Records excerpted from a collection
* * * * * * * * *

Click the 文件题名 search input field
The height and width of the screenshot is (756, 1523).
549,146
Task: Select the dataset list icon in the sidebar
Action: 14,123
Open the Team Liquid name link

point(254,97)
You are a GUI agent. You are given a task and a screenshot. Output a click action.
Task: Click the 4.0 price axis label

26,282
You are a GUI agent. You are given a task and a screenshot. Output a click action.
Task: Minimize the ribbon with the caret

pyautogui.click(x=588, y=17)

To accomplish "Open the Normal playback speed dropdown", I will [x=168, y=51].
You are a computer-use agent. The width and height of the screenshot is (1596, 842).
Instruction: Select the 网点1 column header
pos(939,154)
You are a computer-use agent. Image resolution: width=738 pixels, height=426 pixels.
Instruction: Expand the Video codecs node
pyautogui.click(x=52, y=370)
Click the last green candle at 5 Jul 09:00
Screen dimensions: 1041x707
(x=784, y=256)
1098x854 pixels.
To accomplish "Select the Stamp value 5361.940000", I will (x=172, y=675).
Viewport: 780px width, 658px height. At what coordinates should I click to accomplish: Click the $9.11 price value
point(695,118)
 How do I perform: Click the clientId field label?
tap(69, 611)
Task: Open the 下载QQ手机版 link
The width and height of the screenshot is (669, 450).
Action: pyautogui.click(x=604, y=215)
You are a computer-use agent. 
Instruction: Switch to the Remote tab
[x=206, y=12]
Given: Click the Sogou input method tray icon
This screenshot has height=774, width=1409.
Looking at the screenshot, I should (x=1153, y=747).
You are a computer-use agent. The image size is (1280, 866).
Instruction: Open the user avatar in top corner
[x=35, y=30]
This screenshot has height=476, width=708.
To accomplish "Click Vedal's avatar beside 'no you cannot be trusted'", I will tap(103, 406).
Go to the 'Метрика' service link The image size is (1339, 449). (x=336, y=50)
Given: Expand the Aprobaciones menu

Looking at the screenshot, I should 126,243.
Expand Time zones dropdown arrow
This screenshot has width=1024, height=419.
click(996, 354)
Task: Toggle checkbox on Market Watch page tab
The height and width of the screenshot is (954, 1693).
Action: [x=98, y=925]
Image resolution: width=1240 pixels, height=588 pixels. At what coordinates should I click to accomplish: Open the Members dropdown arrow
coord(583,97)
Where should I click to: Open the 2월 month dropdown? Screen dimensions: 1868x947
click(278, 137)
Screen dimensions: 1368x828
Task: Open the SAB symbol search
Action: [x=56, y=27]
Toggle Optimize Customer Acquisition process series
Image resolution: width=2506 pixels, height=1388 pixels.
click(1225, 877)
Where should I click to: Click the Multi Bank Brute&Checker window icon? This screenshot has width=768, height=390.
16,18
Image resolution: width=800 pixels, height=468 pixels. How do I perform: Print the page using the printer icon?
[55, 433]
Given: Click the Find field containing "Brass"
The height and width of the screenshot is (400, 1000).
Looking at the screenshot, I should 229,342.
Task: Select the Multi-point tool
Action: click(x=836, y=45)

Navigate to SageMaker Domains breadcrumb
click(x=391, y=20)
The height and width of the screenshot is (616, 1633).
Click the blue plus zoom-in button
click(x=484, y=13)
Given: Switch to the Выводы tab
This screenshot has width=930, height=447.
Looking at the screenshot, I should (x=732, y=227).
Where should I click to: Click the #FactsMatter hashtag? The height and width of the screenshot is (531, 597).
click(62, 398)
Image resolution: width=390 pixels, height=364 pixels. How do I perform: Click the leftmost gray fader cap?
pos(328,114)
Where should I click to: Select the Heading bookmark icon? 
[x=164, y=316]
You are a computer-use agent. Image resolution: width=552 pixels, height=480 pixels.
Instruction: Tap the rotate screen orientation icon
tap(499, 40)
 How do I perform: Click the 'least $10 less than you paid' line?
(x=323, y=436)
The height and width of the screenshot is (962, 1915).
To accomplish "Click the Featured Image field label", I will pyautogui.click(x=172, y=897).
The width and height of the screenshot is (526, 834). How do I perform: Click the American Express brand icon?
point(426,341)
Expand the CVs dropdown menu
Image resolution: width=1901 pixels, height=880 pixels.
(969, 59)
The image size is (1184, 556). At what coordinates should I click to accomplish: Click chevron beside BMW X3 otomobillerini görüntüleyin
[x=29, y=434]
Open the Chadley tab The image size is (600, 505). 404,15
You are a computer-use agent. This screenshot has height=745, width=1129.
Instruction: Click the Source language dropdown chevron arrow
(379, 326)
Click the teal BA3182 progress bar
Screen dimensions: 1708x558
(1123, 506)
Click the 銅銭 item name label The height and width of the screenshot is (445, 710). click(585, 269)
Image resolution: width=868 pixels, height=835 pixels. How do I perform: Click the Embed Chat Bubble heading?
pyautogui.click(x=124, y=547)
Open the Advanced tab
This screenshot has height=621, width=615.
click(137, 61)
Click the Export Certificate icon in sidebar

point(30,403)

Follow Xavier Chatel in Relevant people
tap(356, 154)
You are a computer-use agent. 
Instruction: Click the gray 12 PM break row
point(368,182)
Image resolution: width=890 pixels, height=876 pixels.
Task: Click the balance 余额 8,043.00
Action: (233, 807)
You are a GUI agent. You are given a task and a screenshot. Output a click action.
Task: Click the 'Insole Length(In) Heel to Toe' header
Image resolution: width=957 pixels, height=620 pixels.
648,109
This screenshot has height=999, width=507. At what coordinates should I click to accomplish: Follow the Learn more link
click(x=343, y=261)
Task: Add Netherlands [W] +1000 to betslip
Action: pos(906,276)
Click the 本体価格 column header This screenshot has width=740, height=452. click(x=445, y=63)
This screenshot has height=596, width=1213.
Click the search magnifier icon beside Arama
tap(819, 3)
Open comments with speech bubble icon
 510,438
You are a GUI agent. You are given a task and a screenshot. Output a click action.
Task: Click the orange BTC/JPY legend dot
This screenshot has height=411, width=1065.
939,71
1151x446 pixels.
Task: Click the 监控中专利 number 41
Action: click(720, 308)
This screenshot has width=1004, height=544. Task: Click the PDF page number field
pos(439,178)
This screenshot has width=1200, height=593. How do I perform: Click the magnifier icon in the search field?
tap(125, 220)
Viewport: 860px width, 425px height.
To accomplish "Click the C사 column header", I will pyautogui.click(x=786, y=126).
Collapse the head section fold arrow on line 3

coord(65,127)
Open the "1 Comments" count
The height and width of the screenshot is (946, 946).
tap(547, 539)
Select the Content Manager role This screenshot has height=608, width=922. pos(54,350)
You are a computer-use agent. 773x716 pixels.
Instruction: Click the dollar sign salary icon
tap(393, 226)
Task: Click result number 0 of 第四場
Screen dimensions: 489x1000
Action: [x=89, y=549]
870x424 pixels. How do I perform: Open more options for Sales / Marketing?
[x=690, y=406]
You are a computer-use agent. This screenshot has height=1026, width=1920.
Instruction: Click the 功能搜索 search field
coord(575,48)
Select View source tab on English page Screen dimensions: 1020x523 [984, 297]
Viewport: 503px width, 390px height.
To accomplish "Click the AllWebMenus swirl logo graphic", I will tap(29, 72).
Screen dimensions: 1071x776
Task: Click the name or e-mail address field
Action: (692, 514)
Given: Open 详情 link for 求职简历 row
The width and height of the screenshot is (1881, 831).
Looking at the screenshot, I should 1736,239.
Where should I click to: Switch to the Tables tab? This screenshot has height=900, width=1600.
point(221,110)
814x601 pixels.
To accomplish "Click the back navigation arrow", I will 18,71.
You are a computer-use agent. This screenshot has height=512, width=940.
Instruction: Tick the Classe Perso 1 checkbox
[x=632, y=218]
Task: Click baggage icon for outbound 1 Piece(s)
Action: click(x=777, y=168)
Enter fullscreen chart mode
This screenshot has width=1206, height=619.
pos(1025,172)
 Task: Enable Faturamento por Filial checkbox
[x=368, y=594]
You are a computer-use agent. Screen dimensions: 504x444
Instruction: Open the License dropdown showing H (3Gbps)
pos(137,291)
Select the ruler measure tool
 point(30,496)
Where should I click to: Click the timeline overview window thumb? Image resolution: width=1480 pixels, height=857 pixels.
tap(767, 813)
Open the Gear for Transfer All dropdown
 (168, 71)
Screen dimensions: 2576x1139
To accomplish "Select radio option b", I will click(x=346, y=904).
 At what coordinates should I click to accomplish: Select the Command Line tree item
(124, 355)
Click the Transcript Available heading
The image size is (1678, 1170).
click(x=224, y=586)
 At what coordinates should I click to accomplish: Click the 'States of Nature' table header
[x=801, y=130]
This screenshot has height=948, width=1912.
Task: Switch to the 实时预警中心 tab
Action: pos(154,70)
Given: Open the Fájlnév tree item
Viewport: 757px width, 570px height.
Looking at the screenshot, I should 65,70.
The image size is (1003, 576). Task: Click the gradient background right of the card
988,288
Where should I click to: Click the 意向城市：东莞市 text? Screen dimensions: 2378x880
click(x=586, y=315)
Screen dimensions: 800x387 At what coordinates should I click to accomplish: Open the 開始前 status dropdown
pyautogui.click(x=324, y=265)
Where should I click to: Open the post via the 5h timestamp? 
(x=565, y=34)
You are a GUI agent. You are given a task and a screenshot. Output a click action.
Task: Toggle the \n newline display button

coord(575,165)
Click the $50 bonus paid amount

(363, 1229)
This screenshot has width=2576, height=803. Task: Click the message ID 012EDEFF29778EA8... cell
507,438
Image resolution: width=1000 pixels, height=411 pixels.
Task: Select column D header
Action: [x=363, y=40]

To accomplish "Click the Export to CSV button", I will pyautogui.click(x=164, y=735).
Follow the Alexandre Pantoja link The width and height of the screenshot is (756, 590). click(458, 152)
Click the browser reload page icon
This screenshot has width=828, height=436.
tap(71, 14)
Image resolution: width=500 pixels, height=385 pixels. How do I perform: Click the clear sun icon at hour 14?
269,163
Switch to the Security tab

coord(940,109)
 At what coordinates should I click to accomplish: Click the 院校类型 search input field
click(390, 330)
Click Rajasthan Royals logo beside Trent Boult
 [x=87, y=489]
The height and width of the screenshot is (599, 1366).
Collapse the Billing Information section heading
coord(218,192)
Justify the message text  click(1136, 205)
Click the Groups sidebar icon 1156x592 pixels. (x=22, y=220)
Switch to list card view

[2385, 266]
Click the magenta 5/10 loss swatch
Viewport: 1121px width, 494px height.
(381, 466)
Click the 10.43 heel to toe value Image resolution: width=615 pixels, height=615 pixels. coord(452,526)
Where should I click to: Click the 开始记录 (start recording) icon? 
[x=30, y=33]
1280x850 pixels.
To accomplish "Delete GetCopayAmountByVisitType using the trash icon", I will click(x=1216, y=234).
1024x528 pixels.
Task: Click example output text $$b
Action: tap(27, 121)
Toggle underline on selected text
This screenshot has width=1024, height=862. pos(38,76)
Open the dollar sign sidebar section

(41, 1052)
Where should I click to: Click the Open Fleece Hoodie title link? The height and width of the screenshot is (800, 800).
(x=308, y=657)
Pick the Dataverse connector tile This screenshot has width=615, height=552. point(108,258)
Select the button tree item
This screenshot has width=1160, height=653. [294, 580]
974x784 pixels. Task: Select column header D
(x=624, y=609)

* * * * * * * * *

Exercise >> Copy the lines above exactly. Start with the line containing "You are a computer-use agent. Screen", end with the line containing "Click the browser reload page icon", and include both.

Task solution >>
You are a computer-use agent. Screen dimensions: 504x444
Instruction: Open the License dropdown showing H (3Gbps)
pos(137,291)
Select the ruler measure tool
 point(30,496)
Where should I click to: Click the timeline overview window thumb? Image resolution: width=1480 pixels, height=857 pixels.
tap(767, 813)
Open the Gear for Transfer All dropdown
 (168, 71)
Screen dimensions: 2576x1139
To accomplish "Select radio option b", I will click(x=346, y=904).
 At what coordinates should I click to accomplish: Select the Command Line tree item
(124, 355)
Click the Transcript Available heading
The image size is (1678, 1170).
click(x=224, y=586)
 At what coordinates should I click to accomplish: Click the 'States of Nature' table header
[x=801, y=130]
This screenshot has height=948, width=1912.
Task: Switch to the 实时预警中心 tab
Action: pos(154,70)
Given: Open the Fájlnév tree item
Viewport: 757px width, 570px height.
Looking at the screenshot, I should 65,70.
The image size is (1003, 576). Task: Click the gradient background right of the card
988,288
Where should I click to: Click the 意向城市：东莞市 text? Screen dimensions: 2378x880
click(x=586, y=315)
Screen dimensions: 800x387 At what coordinates should I click to accomplish: Open the 開始前 status dropdown
pyautogui.click(x=324, y=265)
Where should I click to: Open the post via the 5h timestamp? 
(x=565, y=34)
You are a GUI agent. You are given a task and a screenshot. Output a click action.
Task: Toggle the \n newline display button

coord(575,165)
Click the $50 bonus paid amount

(363, 1229)
This screenshot has width=2576, height=803. Task: Click the message ID 012EDEFF29778EA8... cell
507,438
Image resolution: width=1000 pixels, height=411 pixels.
Task: Select column D header
Action: [x=363, y=40]

To accomplish "Click the Export to CSV button", I will pyautogui.click(x=164, y=735).
Follow the Alexandre Pantoja link The width and height of the screenshot is (756, 590). click(458, 152)
Click the browser reload page icon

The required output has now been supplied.